Tuesday, May 09, 2006

BMO's Retail Unit Head Quits Suddenly

  
Pearce joins a changing of the guard at an important component of the Big Five

The Globe and Mail, Sinclair Stewart, 9 May 2006

Bank of Montreal yesterday announced the surprise resignation of Robert Pearce as head of its personal and commercial unit, completing a top-level changing of the guard for the Big Five's retail operations: Not a single one of them can now boast a boss with more than 20 months on the job.

Retail banking is by far the most stable, important component of the industry's financial health, yet in the past two years it has come to resemble an executive turnstile. The departure of Mr. Pearce, which takes effect at the end of this month, means that the leaders of the country's major retail banks will now have fewer than five years of experience in their current positions -- combined.

"It could very well speak to just how good the Canadian banks are in Canada," one analyst said. "You'd have to really go out of your way to screw one up."

Mr. Pearce, 51, who discussed his departure with BMO executives last week, did not return phone calls seeking comment, but in an e-mail to colleagues he explained that it was a "difficult decision" to leave the bank after 26 years. He said he planned to spend some time with his family before embarking on a new career path.

The move comes just a few months after the retail bank reported a weak first-quarter performance relative to its peers, with profit increasing a scant 1 per cent. The results raised questions about the unit's crimped profit margins, and also its higher loan losses.

Bill Downe, a long-time corporate banker who was promoted to chief operating officer at BMO earlier this year, will take over stewardship of the retail bank on a temporary basis. Before Mr. Downe was promoted to COO, and all but anointed as successor to chief executive officer Tony Comper, some industry observers believed Mr. Pearce also had an outside chance at the top job.

Despite BMO's lacklustre retail showing in the first three months of the fiscal year, Mr. Comper and Mr. Downe affirmed in an e-mail to staff yesterday that they are committed to the strategic direction of the retail bank, and have "ambitious plans" for accelerating growth in both the personal and the commercial bank.
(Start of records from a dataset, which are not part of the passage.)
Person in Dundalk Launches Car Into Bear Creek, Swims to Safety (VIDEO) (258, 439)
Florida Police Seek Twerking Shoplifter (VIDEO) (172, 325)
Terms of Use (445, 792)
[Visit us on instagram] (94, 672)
Mr. Pearce was only made head of the retail bank in 2002, but that is enough to make him a relative graybeard among his peers in the sector. Jim Westlake, who replaced Jim Rager at the helm of Royal Bank of Canada's domestic retail unit in September, 2004, is now the grizzled veteran of the group.
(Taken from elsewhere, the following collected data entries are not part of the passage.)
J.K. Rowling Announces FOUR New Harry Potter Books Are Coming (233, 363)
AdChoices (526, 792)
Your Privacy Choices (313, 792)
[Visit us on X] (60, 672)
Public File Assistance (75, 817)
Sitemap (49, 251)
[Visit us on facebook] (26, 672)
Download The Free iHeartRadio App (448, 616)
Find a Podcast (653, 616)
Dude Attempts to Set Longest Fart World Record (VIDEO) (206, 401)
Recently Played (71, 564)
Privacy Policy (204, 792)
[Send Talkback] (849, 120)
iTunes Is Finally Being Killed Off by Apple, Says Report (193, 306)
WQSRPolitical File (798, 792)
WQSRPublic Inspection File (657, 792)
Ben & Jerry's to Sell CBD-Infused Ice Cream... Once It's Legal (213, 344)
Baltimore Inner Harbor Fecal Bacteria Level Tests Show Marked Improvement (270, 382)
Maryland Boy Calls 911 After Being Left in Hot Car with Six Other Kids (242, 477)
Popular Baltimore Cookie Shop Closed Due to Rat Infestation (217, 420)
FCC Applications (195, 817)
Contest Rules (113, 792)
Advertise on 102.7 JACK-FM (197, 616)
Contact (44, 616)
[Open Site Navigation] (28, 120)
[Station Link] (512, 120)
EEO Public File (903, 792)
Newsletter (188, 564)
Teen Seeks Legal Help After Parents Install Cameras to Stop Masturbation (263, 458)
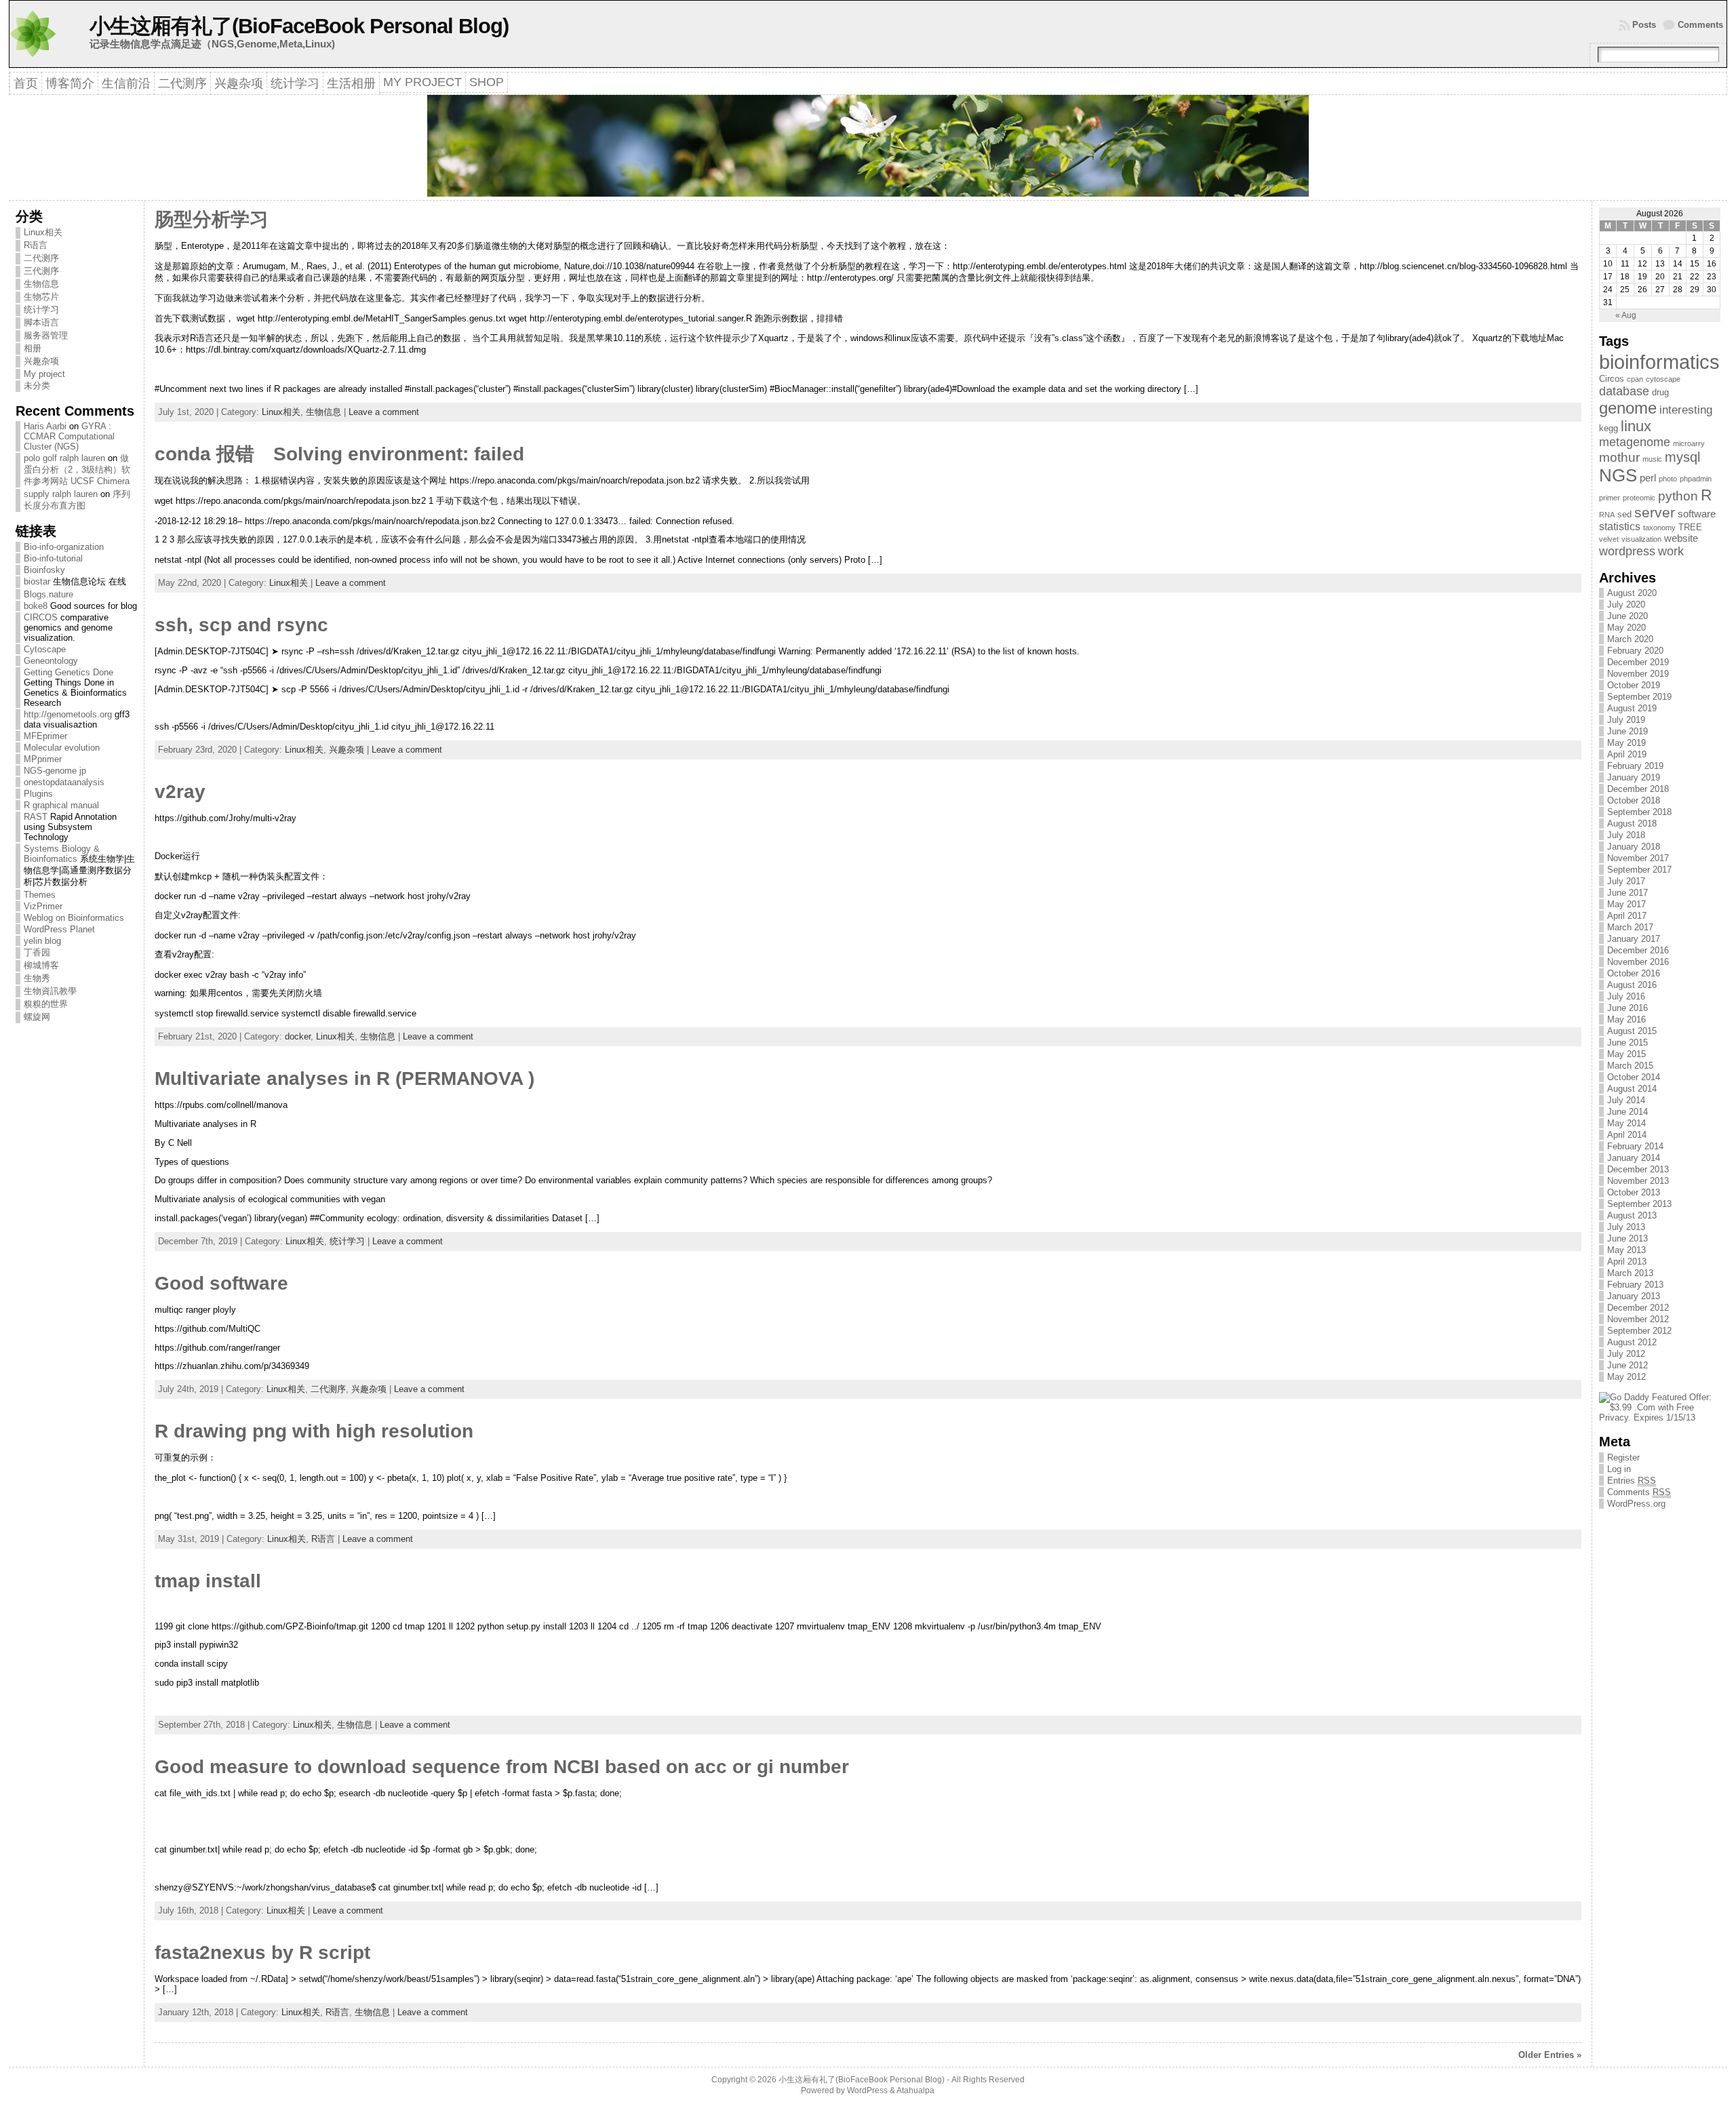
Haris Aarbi (45, 426)
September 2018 (1639, 812)
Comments (1700, 25)
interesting (1685, 409)
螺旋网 (37, 1017)
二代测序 (41, 258)
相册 (32, 348)
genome (1628, 408)
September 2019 (1639, 697)
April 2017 (1626, 916)
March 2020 (1630, 639)
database (1624, 391)
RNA (1607, 515)
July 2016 (1626, 996)
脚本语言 (41, 322)
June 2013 (1627, 1238)
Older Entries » (1549, 2055)
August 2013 (1632, 1215)
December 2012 (1638, 1308)
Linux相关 (43, 232)
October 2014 (1633, 1077)
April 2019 (1626, 754)
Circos (1611, 379)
The duo of Tim Hockey and Bernie Dorval were named co-heads of Toronto-Dominion Bank's TD Canada Trust division at the end of 2004, while Sonia Baxendale was handed responsibility for Canadian Imperial Bank of Commerce's retail operations barely a year ago.

Chris Hodgson took the reins of Bank of Nova Scotia's retail unit just last month, following the retirement of Robert Chisholm. Scotiabank yesterday promoted Barb Mason to take charge of its wealth management group, to fill Mr. Hodgson's former position.

Well-entrenched distribution systems and solid brands have helped the banks absorb such high-level changes without causing much disruption. Bench strength, particularly in middle management, is clearly a key ingredient in the continued success of retail banking, which typically accounts for more than half of the industry's profit.

Yet all of these shuffles have also occurred during a particularly beneficent time for retail banking, despite occasional grousing about competition and shrinking profit margins. The credit climate is arguably as good as it's ever been, the economy is strong, and lending volumes continue to be propped up by low interest rates.

Another analyst, speaking on condition of anonymity, marvelled at how the retail banks are churning out record results despite having so much change. On the other hand, he pointed out, "none of the people have really been tested."